Now let’s look at what happens in overweight people. The ones that had no healthy habits had a higher risk of death. Adding just one healthy habit pulls overweight people back into the normal range. For obese people with no healthy habits, the risk is very high, seven times higher than the healthiest groups in the study. But a healthy lifestyle helps obese people too. In fact, if you look only at the group with all four healthy habits, you can see that weight makes very little difference. You can take control of your health by taking control of your lifestyle, even If you can’t lose weight and keep it off.

Most people don’t need to lose weight. We are trying to be thinner than we need to be. This relates to: “Why Do We Hate Fat?

If I’ve convinced you that dieting might be a problem, the next question is, what do you do about it? And my answer, in a word, is mindfulness. I’m not saying you need to learn to meditate or take up yoga. I’m talking about mindful eating: learning to understand your body’s signals so that you eat when you’re hungry and stop when you’re full, because a lot of weight gain boils down to eating when you’re not hungry.

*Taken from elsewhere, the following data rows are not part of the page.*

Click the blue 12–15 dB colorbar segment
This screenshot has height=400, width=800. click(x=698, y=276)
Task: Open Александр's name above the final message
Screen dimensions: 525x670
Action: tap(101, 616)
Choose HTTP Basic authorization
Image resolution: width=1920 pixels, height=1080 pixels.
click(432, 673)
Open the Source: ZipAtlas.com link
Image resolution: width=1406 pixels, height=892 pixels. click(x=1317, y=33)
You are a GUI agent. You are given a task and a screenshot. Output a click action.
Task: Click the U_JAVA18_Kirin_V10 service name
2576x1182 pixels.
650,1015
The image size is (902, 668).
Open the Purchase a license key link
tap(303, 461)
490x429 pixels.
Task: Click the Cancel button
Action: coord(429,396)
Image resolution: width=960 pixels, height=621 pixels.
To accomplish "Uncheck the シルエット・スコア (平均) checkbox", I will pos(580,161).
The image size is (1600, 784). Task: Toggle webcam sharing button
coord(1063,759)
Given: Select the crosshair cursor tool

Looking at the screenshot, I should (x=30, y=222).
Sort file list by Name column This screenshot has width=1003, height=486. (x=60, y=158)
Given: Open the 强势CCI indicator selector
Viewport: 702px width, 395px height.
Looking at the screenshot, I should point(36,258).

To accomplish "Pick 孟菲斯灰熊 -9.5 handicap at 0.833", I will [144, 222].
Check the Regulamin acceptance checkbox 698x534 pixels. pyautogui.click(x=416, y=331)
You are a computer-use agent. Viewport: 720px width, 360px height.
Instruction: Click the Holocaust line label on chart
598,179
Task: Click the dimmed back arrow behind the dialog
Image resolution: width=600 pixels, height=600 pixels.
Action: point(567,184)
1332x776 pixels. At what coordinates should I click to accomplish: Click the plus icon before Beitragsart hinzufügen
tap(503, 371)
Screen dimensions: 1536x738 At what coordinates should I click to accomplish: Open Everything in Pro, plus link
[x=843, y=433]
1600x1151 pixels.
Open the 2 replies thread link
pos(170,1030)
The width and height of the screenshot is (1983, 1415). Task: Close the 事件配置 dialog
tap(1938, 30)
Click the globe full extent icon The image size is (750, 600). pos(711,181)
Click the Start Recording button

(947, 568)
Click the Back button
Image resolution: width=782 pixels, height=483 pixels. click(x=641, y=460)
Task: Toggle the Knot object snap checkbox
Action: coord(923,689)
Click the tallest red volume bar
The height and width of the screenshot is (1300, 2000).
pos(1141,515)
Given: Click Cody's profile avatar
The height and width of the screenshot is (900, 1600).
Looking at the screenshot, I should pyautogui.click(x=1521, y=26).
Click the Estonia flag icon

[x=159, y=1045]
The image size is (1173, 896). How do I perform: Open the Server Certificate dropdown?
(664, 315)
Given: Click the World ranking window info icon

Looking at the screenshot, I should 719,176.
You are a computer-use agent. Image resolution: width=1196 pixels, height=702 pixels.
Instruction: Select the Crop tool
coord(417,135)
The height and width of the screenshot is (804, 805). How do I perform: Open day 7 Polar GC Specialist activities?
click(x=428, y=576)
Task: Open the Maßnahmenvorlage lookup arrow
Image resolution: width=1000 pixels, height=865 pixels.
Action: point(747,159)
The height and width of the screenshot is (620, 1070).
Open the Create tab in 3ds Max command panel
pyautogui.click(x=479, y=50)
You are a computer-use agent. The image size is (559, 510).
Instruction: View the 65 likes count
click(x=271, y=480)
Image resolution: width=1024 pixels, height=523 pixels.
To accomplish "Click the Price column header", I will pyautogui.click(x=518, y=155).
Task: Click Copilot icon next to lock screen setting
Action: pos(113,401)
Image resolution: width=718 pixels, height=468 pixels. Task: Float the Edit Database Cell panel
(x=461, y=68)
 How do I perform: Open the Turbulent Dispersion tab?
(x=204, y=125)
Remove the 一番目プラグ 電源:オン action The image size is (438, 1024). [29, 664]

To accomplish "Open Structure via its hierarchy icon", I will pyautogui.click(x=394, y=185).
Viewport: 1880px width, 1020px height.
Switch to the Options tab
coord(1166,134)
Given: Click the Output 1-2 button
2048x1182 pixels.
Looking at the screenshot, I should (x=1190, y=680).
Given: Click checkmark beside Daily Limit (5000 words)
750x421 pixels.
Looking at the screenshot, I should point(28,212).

I’d rather call this conscious eating because I was definitely full on “mind mode” when eating as a controlled eater. I was completely present when eating. I am in the moment, indulging, revelling, and fully restricting. That tension was a complete mental / mind game.

How do you do it? Give yourself permission to eat as much as you want, and then work on figuring out what makes your body feel good.

What we resist, persist. The more you restrict, the more you binge. The more off limit something is, the more appealing it is.

It took about a year for me to learn this, but it’s really been worth it. I am so much more relaxed around food than I have ever been in my life. I often don’t think about it. I forget we have chocolate in the house. It’s like aliens have taken over my brain. It’s just completely different.

I relate.

I should say that this approach to eating probably won’t make you lose weight unless you often eat when you’re not hungry, but doctors don’t know of any approach that makes significant weight loss in a lot of people, and that is why a lot of people are now focusing on preventing weight gain instead of promoting weight loss.

Isn’t that the same? Fuels the controlling mindset. Scarcity.


Speaking of mind games

Losing weight is simple. The trick is to know how to get full.

Consume high density satieting food and avoid calorie-dense foods. Cut down on dressings and simple carbs. One tbsp of olive oil is 120 cals. One piece of steak is 123 cals.

What’s tricky is self sabotage. You want all the “bad” things.

Your brain trying to convince you that you deserve it, it’s okay, why be so hard on yourself, you look fine.

The voice won. You felt guilty. You are stressed. You have emotional pain. Restrict more. Vicious cycle.

Perhaps your body is genuinely trying to snap back to homeostasis. Perhaps you’re just rebelling against the rules you set for yourself.

It’s a signal that we can interpret any way we want (like how I misinterpreted the “gym high”)

Perhaps the most difficult thing is exactly that: to be able to discern between what your body needs. and what your body wants.

Or to be precise, what your mind wants.

If you are battling any addiction, you know exactly what I’m talking about.

We are interesting beings. The more we try to control things, The more out of control we will try to become. We self sabotage, cope, numb, rationalise, seek comfort.


Don’t live mindfully. Live (sub?)consciously.

Mindful eating is BS. Eating should be a conscious activity, not a mindful one. Perhaps it’s all just semantics game but I’d like to explore this frame.

Mind > Consciousness > Subconsciousness

Consciousness implies a larger part of you. Your mind is just a small part of your consciousness. And your consciousness is a small part of your whole being, subconsciousness included.

Our bodies are not static machines that can be controlled by variables. steady input and output. We cannot fully control the subconscious with the conscious. We perceive and control only a very small portion of our whole being.

Be present when you’re eating. know why you’re eating. Don’t use your mind to decide what/when/how much to eat.

Your mind will sabotage you but your Being doesn’t care. You can go sit with it and know it will take care of you if you just let it.